Same version for me.

[scarrazza]

btw same warning for travis https://travis-ci.com/N3PDF/eko/builds/139186641#L329

[scarlehoff]

Strange, it happens only from pytest. I'll have a look.

[scarlehoff]

Indeed, it only happens in the test file.

[scarlehoff]

Ok, so the problem is that upon first call ffi.from_buffer defaults to char *, the correct call would be c_digamma(x, 0.0, _gsl_digamma.ffi.from_buffer("double[]", out))

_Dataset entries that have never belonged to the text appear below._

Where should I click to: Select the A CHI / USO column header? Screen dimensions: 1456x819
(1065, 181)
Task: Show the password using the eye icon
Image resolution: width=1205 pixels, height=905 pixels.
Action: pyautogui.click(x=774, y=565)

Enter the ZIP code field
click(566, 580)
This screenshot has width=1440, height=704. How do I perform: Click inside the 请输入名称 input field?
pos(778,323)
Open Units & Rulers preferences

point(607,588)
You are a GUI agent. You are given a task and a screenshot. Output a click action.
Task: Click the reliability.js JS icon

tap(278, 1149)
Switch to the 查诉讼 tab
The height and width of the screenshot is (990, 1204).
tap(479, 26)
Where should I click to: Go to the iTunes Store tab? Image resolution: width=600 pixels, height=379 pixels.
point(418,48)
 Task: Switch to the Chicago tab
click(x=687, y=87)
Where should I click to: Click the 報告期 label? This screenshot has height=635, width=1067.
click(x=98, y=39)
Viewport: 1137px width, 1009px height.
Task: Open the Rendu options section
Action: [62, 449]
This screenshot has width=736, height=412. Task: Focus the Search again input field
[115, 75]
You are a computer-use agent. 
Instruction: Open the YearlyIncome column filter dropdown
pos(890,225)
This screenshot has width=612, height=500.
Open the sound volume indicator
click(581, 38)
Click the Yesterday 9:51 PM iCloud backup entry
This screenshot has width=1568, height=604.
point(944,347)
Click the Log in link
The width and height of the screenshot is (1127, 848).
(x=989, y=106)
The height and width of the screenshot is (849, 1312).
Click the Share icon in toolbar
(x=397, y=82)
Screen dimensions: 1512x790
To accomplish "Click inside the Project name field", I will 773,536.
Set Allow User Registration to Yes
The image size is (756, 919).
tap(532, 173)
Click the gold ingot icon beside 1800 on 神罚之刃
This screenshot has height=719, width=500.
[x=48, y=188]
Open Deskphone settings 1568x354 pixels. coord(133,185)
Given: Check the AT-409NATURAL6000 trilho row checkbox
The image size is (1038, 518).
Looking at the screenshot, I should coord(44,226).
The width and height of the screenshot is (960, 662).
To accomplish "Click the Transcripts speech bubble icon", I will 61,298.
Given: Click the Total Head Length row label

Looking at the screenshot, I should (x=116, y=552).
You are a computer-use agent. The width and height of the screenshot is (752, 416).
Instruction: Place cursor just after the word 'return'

But then numba is not happy. numba maybe wants to be in control of the compilation, don't know
So I'll let it be, since this is a problem within cffi I hope that once they decide to deprecate it for good they will make from_buffer read the type of the buffer (they are already looking at the size of the buffer without me telling it anything)

[felixhekhorn]

just to let you know: I get two more warnings, the first is related to numba:

env/lib/python3.7/site-packages/numba-0.46.0-py3.7-linux-x86_64.egg/numba/types/containers.py:3
  /home/felix/Physik/N3PDF/EKO/eko/env/lib/python3.7/site-packages/numba-0.46.0-py3.7-linux-x86_64.egg/numba/types/containers.py:3: DeprecationWarning: Using or importing the ABCs from 'collections' instead of from 'collections.abc' is deprecated since Python 3.3,and in 3.9 it will stop working
  from collections import Iterable

and there is somewhere a cast missing or an actual comparison to 0+0j

src/eko/tests/test_cfunctions.py::test_digamma
   /home/felix/Physik/N3PDF/EKO/eko/env/lib/python3.7/site-packages/numpy/testing/_private/utils.py:664: ComplexWarning: Casting complex values to real discards the imaginary part
  (actual, desired) = map(float, (actual, desired))

[scarlehoff]

These are both not our problem, but the second is undesired (it's numpy's fault) but it can be fixed. I'll push a fix.

[scarrazza]

Looks pretty good, in particular the self._compile mechanism is clear and very non intrusive.